RECORDS TO USE START

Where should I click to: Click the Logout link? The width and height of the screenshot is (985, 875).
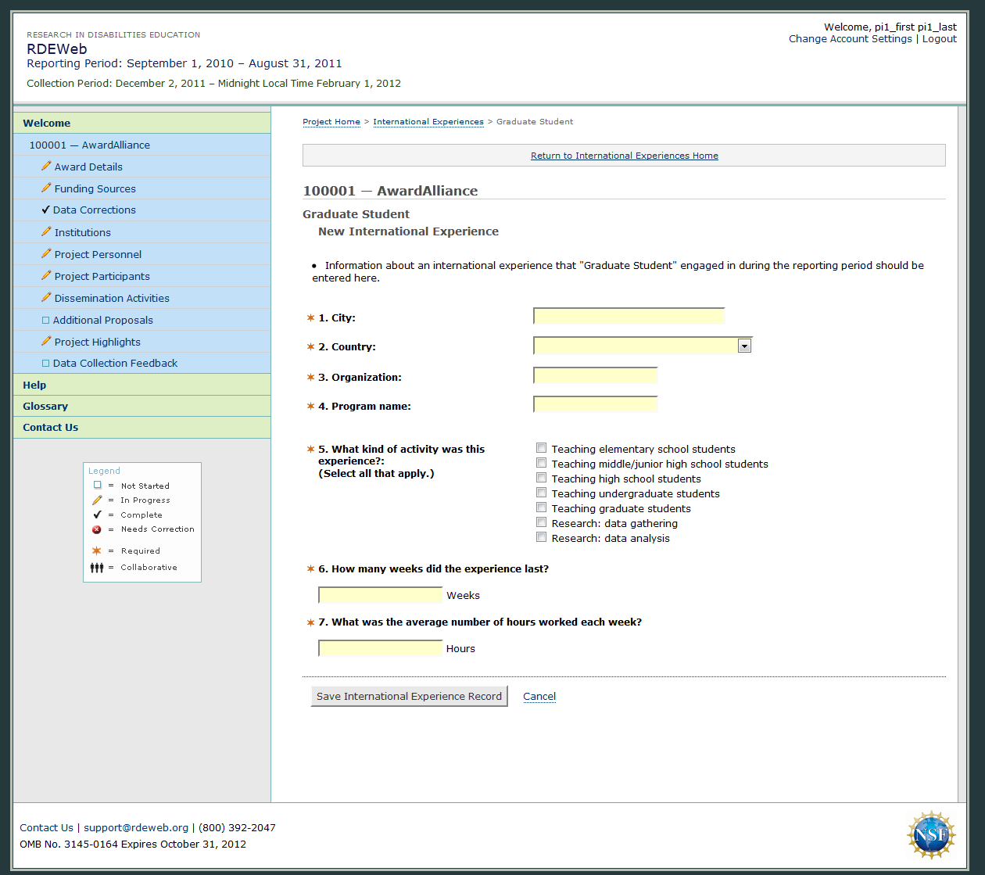(939, 38)
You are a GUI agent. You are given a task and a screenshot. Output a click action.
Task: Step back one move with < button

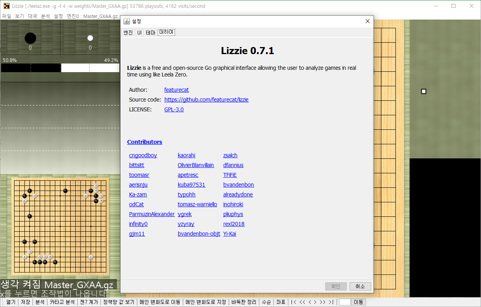click(x=310, y=302)
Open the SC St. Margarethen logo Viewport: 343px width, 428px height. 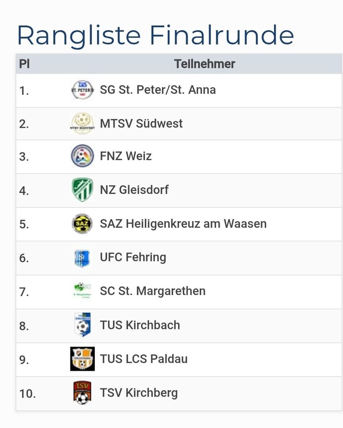(x=82, y=291)
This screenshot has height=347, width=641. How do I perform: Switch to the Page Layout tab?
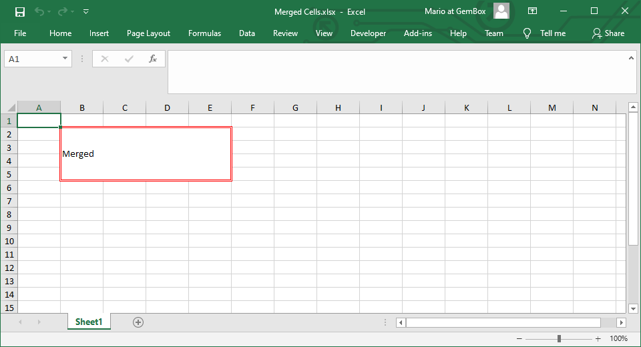148,33
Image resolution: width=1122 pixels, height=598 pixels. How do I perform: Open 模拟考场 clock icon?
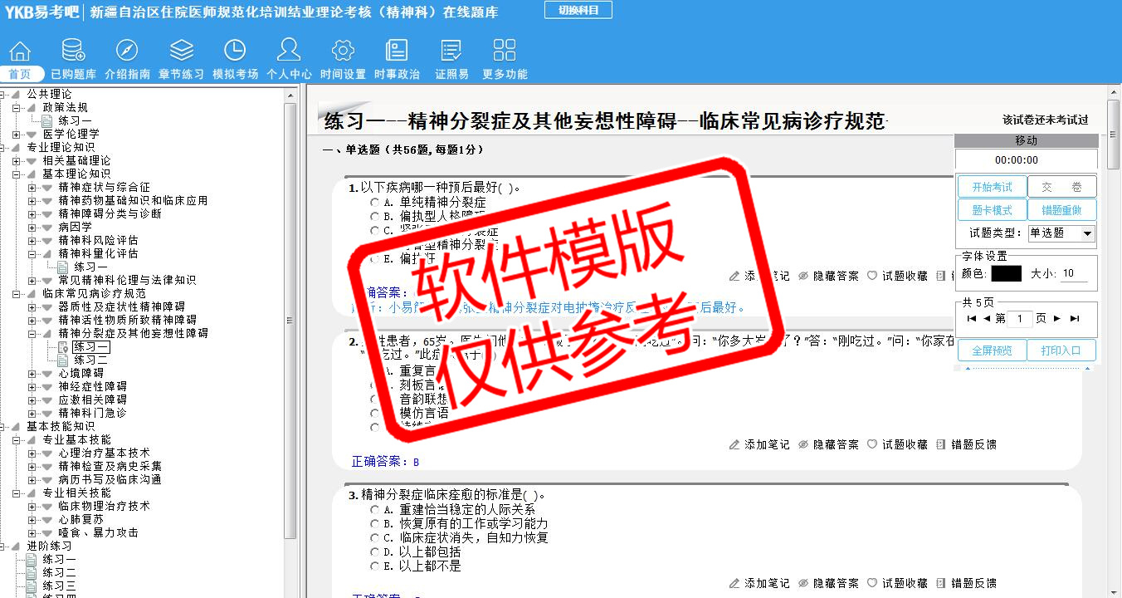(235, 51)
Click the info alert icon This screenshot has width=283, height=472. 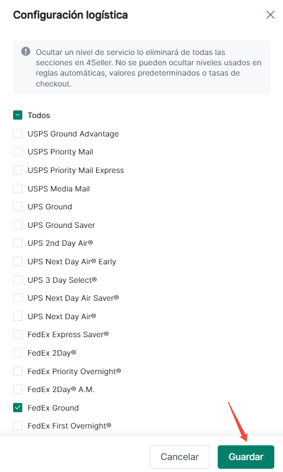coord(26,52)
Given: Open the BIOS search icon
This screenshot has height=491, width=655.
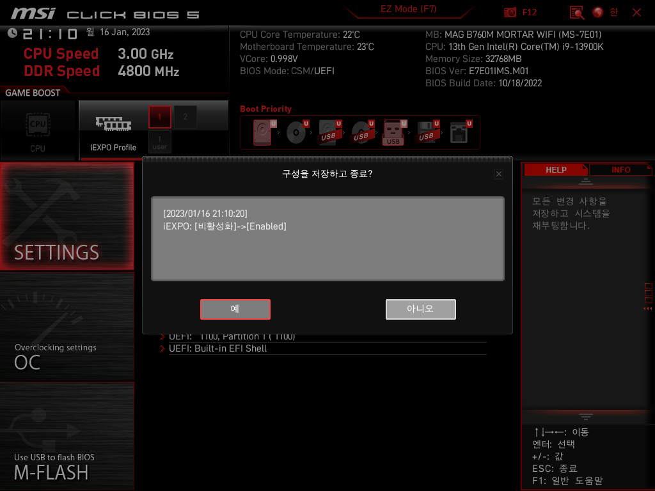Looking at the screenshot, I should tap(577, 12).
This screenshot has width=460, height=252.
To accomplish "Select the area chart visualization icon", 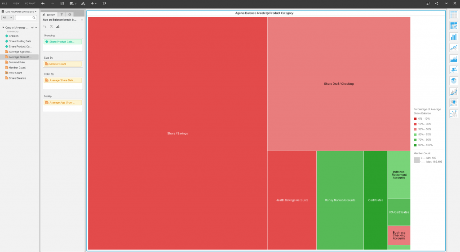I will point(453,59).
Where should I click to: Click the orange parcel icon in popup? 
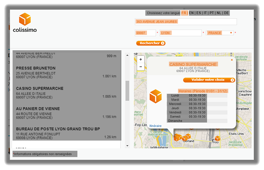pos(156,97)
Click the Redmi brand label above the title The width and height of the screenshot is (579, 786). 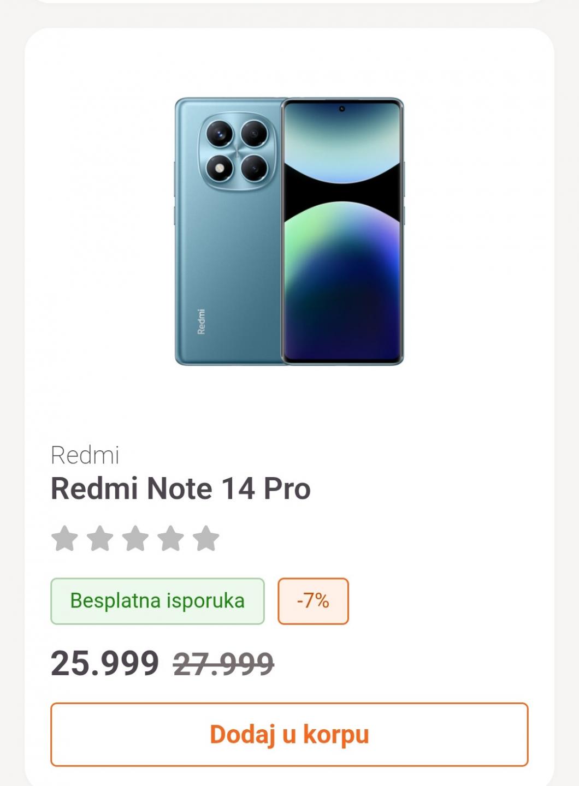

RECORDS TO USE END

Take the line containing "Where should I click to: Click the orange" and every line after it to the end of the records, and restate them verbatim, with no pictures.

▸ **EXERCISE ANSWER**:
Where should I click to: Click the orange parcel icon in popup? 
pos(156,97)
Click the Redmi brand label above the title The width and height of the screenshot is (579, 786). 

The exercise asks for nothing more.